In an evolutionary twist of fate, these clever little females have developed an extraordinary way to break free from the male’s control.

“We discovered a surprising mechanical chewing device inside the female reproductive tract lined with a spectacular array of tooth-like structures that can gnaw through the hard outer shell in a matter of hours,” says Morehouse. “Without this mechanism we affectionately call the ‘vagina dentata,’ it would likely take a week or more to dissolve the hard protective shell with just her enzymes alone.”

By looking at reproduction as both a source of cooperation and conflict between the sexes, the researchers are finding clues from this study on a behavioral and molecular level that can be an important link for solving certain unexplained causes of human infertility.

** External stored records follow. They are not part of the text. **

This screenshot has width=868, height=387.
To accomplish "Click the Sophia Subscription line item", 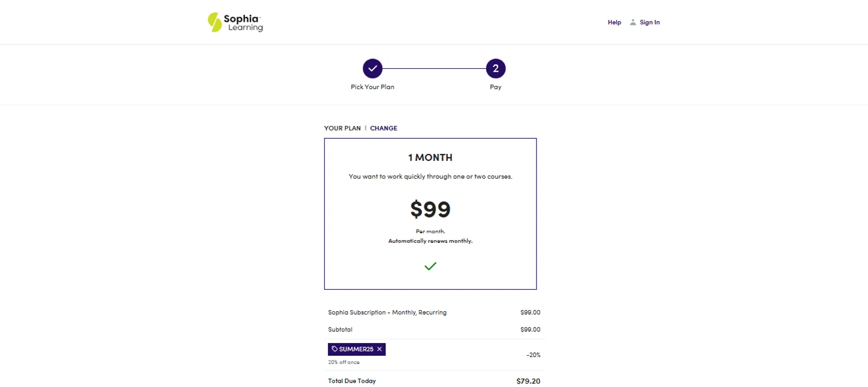I will click(x=387, y=312).
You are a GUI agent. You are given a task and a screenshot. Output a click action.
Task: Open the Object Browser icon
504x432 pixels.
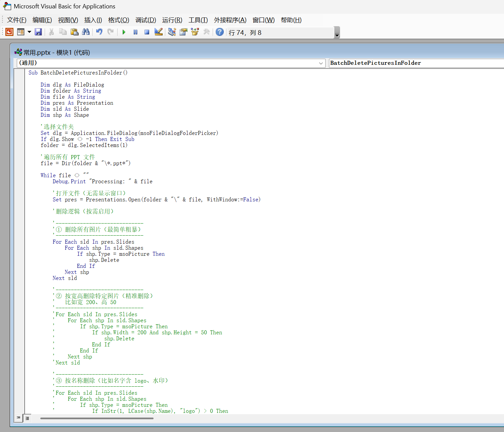195,32
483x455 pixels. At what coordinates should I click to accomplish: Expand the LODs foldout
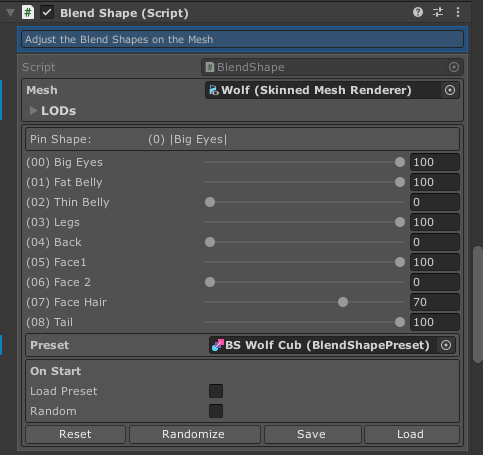click(33, 111)
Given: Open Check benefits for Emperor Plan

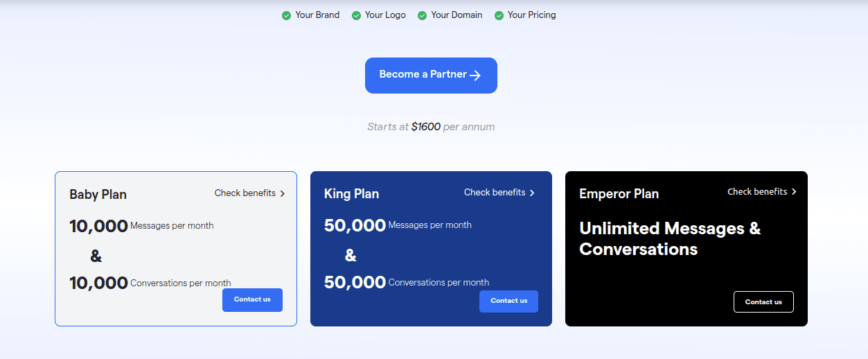Looking at the screenshot, I should 762,191.
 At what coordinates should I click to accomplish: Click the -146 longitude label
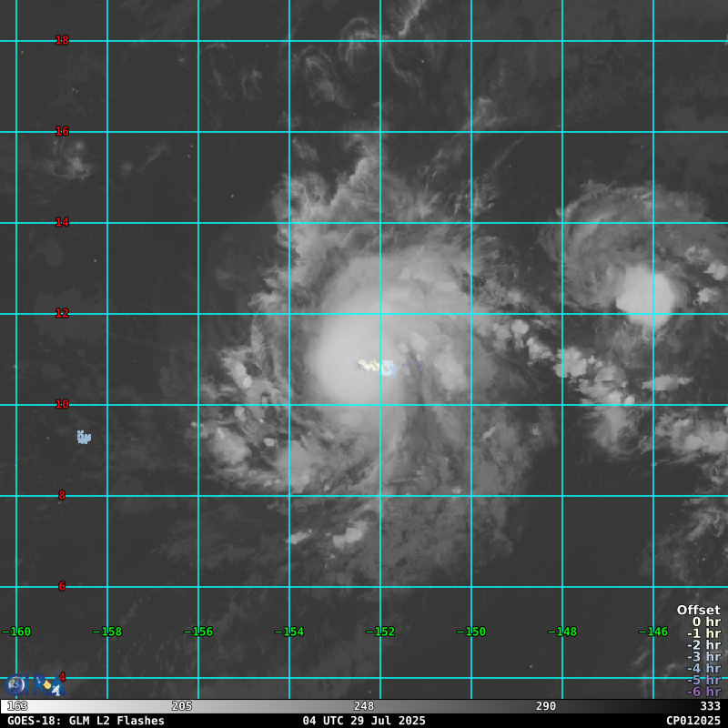(x=653, y=632)
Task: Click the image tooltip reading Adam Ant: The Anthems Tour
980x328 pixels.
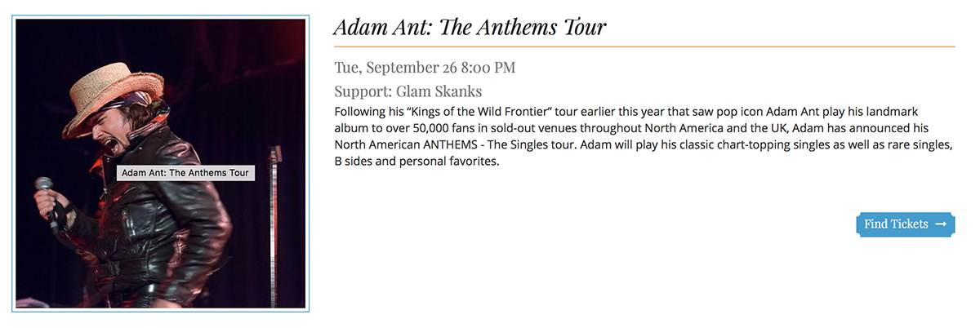Action: [x=186, y=173]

“Reproduction is a very interesting social interface where males and females have a conversation,” says Morehouse. “That conversation often begins with courtship, but doesn’t stop after mating happens.

“It becomes a negotiation between the molecules of both sexes for the shared goal of producing offspring.”

As the researchers understand incompatibilities between butterflies on a molecular level, they plan to track how these creatures evolve and develop certain enzymes and proteins to solve this tug of war.

Morehouse and Clark hope new findings eventually unlock some of the mysteries of human infertility that exist on a similar stage between male seminal fluids and female reproductive enzymes.

“These cabbage white butterflies are one of the most common butterflies in the world and very common in Cincinnati,” says Morehouse.

“There is magic all around us and the lovely thing about science is that sometimes clues that might actually help with health issues like human infertility can come from a butterfly in your own backyard.”